Wednesday, May 2, 2012

The Origin and Progress of the Academic Spring - 02 May 2012

The Origin and Progress of the Academic Spring


In case you were wondering how this current “Academic Spring” started, well, apparently it was triggered by a posting on a university mathematician’s blog in January 2012. On April 9, The Guardian newspaper published an article on this, entitled “Academic Spring: How an Angry Maths Blog Sparked a Scientific Revolution”. The article identifies Tim Gowers, a distinguished, prize-winning Cambridge mathematician as the initiator of the Elsevier boycott. Gowers received hundreds of comments on his post “Elsevier — My Part in Its Downfall”, and one of his supporters started a site for collecting the names of academic boycotters. Thousands have signed up in just a few months, and incidentally, there are two from Lebanon already, including one from AUB.

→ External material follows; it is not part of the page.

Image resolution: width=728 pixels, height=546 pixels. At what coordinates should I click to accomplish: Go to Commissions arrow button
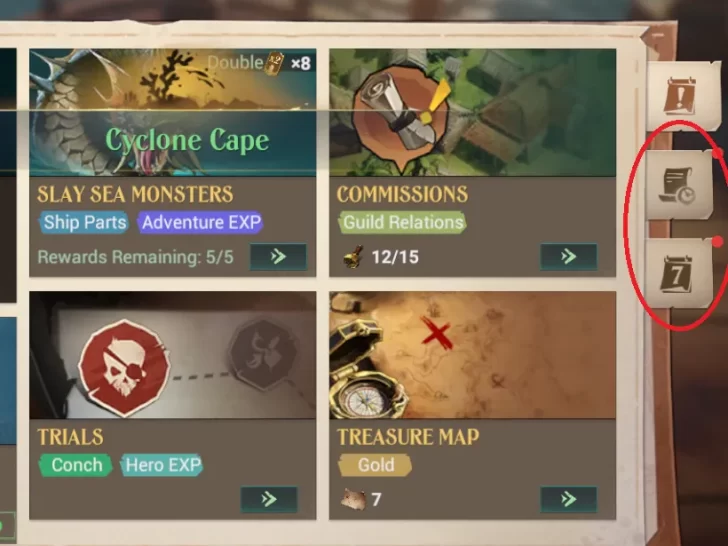coord(568,256)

A more recent Guardian article, dated May 1, shows British government progress on the issue of facilitating public access to research results: with the help of Jimmy Wales, all “taxpayer-funded research [will be] available for free online” (“Wikipedia Founder to Help in Government's Research Scheme”). The same article reports that Harvard University, angry at the high cost of journal subscriptions has followed suit: it has encouraged its faculty members to publish openly and “resign from publications that keep articles behind paywalls”. The article cites David Prosser, executive director of Research Libraries UK (RLUK): "Harvard has one of the richest libraries in the world. If Harvard can't afford to purchase all the journals their researchers need, what hope do the rest of us have?...There's always been a problem with this being seen as a library budget issue. The memo from Harvard makes clear that it's bigger than that. It's at the heart of education and research. If you can't get access to the literature, it hurts research."

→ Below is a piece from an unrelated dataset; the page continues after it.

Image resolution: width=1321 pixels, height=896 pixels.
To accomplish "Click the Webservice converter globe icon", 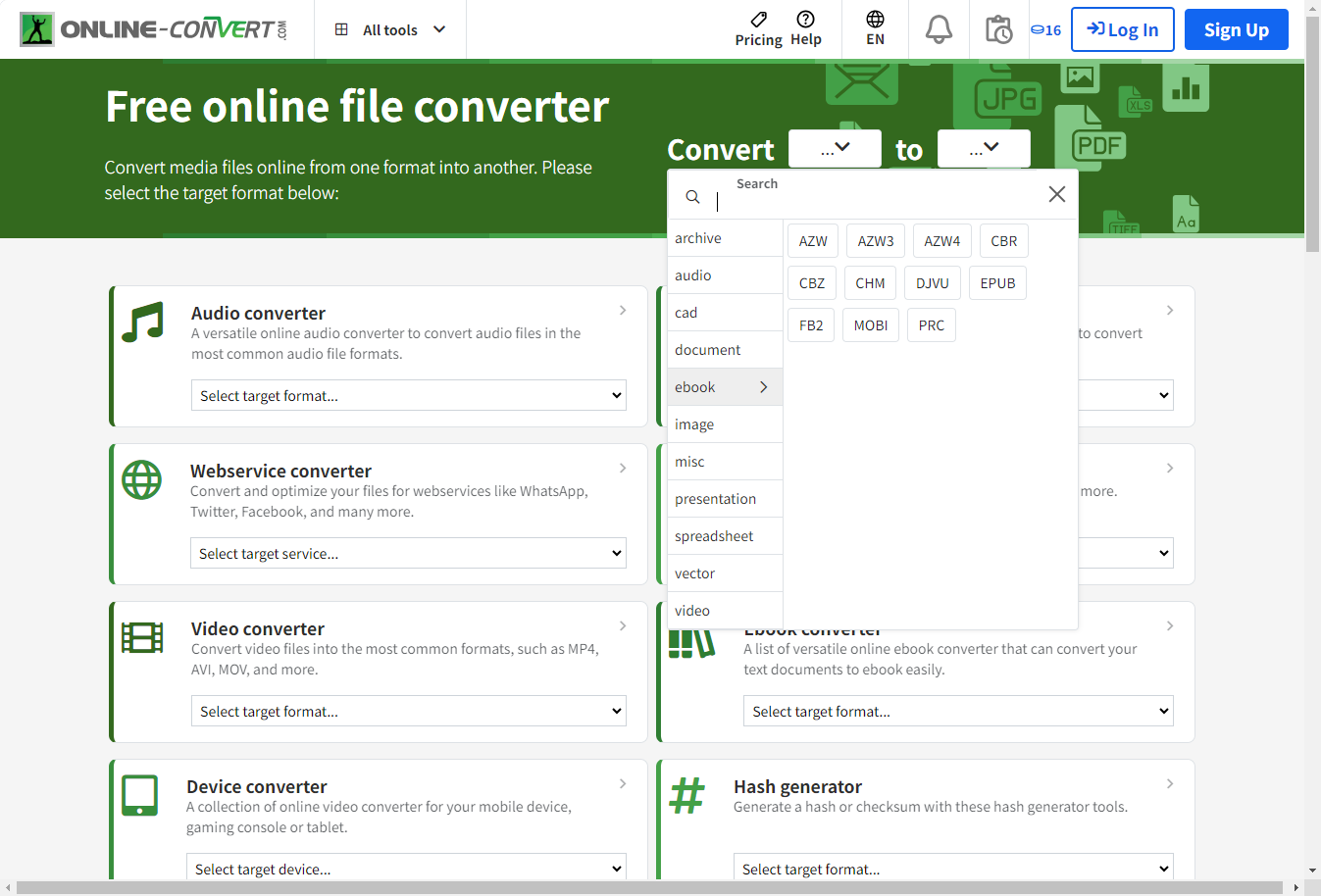I will [x=141, y=480].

Having attended, in 2009 and 2011, international conferences on distance, open, and e-learning, and having witnessed the enthusiasm of participants, including that of UNESCO representatives, for open access to information, I am not really surprised by the momentum building up behind the Open Access movement; the Wellcome Trust and the World Bank are now also on board.

With one eye on the Arab Spring and another on the Academic Spring, one can easily lose sight of other important issues, however. One’s inner eye must always be on the lookout for less obvious but equally worthy causes.